* **Work task**:
Give back the full data, retyped precisely.

○ ○ ○ ○ ○ ○ ○

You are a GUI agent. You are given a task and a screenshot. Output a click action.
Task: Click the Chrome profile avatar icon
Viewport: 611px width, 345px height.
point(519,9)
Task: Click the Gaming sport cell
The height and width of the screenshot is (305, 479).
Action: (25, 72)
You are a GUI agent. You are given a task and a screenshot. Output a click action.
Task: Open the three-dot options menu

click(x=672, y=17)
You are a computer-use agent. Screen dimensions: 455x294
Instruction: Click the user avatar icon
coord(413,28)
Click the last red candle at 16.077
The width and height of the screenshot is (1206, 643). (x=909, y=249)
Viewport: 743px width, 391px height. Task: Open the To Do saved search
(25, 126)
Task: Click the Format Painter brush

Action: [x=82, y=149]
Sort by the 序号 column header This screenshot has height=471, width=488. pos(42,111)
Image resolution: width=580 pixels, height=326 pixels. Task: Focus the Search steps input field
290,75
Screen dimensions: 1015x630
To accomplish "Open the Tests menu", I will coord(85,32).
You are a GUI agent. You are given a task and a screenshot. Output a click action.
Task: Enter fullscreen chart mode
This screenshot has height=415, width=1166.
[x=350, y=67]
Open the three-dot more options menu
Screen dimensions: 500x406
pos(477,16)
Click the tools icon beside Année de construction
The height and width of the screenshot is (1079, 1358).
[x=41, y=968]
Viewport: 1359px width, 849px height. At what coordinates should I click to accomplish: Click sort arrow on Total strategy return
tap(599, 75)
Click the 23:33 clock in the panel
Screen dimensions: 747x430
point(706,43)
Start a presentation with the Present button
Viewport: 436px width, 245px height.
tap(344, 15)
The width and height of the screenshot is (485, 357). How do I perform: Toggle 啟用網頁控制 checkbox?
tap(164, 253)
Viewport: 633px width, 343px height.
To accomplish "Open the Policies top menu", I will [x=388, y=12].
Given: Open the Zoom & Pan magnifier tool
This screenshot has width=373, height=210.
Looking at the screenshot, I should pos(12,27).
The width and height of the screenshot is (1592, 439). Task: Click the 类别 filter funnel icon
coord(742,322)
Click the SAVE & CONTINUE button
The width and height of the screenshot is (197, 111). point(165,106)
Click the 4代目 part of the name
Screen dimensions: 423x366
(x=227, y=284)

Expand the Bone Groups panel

○ ○ ○ ○ ○ ○ ○

* **Task answer**:
You are a GUI agent. You are given a task and a screenshot. Output a click action.
Task: Click the Chrome profile avatar icon
Viewport: 611px width, 345px height.
point(519,9)
Task: Click the Gaming sport cell
The height and width of the screenshot is (305, 479).
Action: (25, 72)
You are a GUI agent. You are given a task and a screenshot. Output a click action.
Task: Open the three-dot options menu

click(x=672, y=17)
You are a computer-use agent. Screen dimensions: 455x294
Instruction: Click the user avatar icon
coord(413,28)
Click the last red candle at 16.077
The width and height of the screenshot is (1206, 643). (x=909, y=249)
Viewport: 743px width, 391px height. Task: Open the To Do saved search
(25, 126)
Task: Click the Format Painter brush

Action: [x=82, y=149]
Sort by the 序号 column header This screenshot has height=471, width=488. pos(42,111)
Image resolution: width=580 pixels, height=326 pixels. Task: Focus the Search steps input field
290,75
Screen dimensions: 1015x630
To accomplish "Open the Tests menu", I will coord(85,32).
You are a GUI agent. You are given a task and a screenshot. Output a click action.
Task: Enter fullscreen chart mode
This screenshot has height=415, width=1166.
[x=350, y=67]
Open the three-dot more options menu
Screen dimensions: 500x406
pos(477,16)
Click the tools icon beside Année de construction
The height and width of the screenshot is (1079, 1358).
[x=41, y=968]
Viewport: 1359px width, 849px height. At what coordinates should I click to accomplish: Click sort arrow on Total strategy return
tap(599, 75)
Click the 23:33 clock in the panel
Screen dimensions: 747x430
point(706,43)
Start a presentation with the Present button
Viewport: 436px width, 245px height.
tap(344, 15)
The width and height of the screenshot is (485, 357). How do I perform: Toggle 啟用網頁控制 checkbox?
tap(164, 253)
Viewport: 633px width, 343px height.
To accomplish "Open the Policies top menu", I will [x=388, y=12].
Given: Open the Zoom & Pan magnifier tool
This screenshot has width=373, height=210.
Looking at the screenshot, I should pos(12,27).
The width and height of the screenshot is (1592, 439). Task: Click the 类别 filter funnel icon
coord(742,322)
Click the SAVE & CONTINUE button
The width and height of the screenshot is (197, 111). point(165,106)
Click the 4代目 part of the name
Screen dimensions: 423x366
(x=227, y=284)

Expand the Bone Groups panel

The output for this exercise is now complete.